━━━━━ Provided data ━━━━━
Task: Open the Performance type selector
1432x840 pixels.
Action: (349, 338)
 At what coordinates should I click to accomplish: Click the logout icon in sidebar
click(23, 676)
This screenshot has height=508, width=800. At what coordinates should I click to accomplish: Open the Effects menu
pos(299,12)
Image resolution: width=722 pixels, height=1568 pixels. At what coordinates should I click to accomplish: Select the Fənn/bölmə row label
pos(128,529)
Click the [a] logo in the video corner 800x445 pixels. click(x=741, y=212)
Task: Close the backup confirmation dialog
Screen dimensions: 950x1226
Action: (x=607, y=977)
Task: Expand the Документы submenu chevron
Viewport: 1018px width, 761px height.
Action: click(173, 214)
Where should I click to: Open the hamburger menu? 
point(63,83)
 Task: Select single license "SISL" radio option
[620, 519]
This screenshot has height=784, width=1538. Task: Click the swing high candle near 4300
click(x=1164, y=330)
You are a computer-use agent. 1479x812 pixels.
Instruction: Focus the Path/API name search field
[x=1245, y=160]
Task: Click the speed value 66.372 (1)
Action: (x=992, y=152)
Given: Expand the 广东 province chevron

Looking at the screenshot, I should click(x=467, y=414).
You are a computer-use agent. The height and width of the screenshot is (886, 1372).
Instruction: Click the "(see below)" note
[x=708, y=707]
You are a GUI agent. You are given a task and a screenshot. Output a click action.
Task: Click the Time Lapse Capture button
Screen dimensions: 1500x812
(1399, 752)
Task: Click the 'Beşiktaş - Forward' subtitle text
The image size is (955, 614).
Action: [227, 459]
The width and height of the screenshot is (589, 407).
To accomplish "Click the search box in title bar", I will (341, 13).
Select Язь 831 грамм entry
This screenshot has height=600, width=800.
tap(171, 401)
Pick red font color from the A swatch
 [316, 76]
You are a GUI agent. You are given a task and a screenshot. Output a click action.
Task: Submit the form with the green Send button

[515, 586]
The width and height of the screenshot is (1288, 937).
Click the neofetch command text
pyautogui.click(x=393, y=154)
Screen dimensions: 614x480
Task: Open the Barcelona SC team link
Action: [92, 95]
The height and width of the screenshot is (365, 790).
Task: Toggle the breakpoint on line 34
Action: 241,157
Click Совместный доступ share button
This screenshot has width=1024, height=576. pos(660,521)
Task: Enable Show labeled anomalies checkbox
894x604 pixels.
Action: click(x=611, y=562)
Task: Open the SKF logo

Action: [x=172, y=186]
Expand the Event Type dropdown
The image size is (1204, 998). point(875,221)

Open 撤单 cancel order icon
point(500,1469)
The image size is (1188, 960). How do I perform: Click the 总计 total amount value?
━━━━━
Each line of the listing should be echoed back exactly.

Task: Open the Performance type selector
1432x840 pixels.
Action: (349, 338)
 At what coordinates should I click to accomplish: Click the logout icon in sidebar
click(23, 676)
This screenshot has height=508, width=800. At what coordinates should I click to accomplish: Open the Effects menu
pos(299,12)
Image resolution: width=722 pixels, height=1568 pixels. At what coordinates should I click to accomplish: Select the Fənn/bölmə row label
pos(128,529)
Click the [a] logo in the video corner 800x445 pixels. click(x=741, y=212)
Task: Close the backup confirmation dialog
Screen dimensions: 950x1226
Action: (x=607, y=977)
Task: Expand the Документы submenu chevron
Viewport: 1018px width, 761px height.
Action: click(173, 214)
Where should I click to: Open the hamburger menu? 
point(63,83)
 Task: Select single license "SISL" radio option
[620, 519]
This screenshot has height=784, width=1538. Task: Click the swing high candle near 4300
click(x=1164, y=330)
You are a computer-use agent. 1479x812 pixels.
Instruction: Focus the Path/API name search field
[x=1245, y=160]
Task: Click the speed value 66.372 (1)
Action: (x=992, y=152)
Given: Expand the 广东 province chevron

Looking at the screenshot, I should click(x=467, y=414).
You are a computer-use agent. The height and width of the screenshot is (886, 1372).
Instruction: Click the "(see below)" note
[x=708, y=707]
You are a GUI agent. You are given a task and a screenshot. Output a click action.
Task: Click the Time Lapse Capture button
Screen dimensions: 1500x812
(1399, 752)
Task: Click the 'Beşiktaş - Forward' subtitle text
The image size is (955, 614).
Action: [227, 459]
The width and height of the screenshot is (589, 407).
To accomplish "Click the search box in title bar", I will (341, 13).
Select Язь 831 грамм entry
This screenshot has height=600, width=800.
tap(171, 401)
Pick red font color from the A swatch
 [316, 76]
You are a GUI agent. You are given a task and a screenshot. Output a click action.
Task: Submit the form with the green Send button

[515, 586]
The width and height of the screenshot is (1288, 937).
Click the neofetch command text
pyautogui.click(x=393, y=154)
Screen dimensions: 614x480
Task: Open the Barcelona SC team link
Action: [92, 95]
The height and width of the screenshot is (365, 790).
Task: Toggle the breakpoint on line 34
Action: 241,157
Click Совместный доступ share button
This screenshot has width=1024, height=576. pos(660,521)
Task: Enable Show labeled anomalies checkbox
894x604 pixels.
Action: click(x=611, y=562)
Task: Open the SKF logo

Action: [x=172, y=186]
Expand the Event Type dropdown
The image size is (1204, 998). point(875,221)

Open 撤单 cancel order icon
point(500,1469)
The image size is (1188, 960). How do I perform: Click the 总计 total amount value?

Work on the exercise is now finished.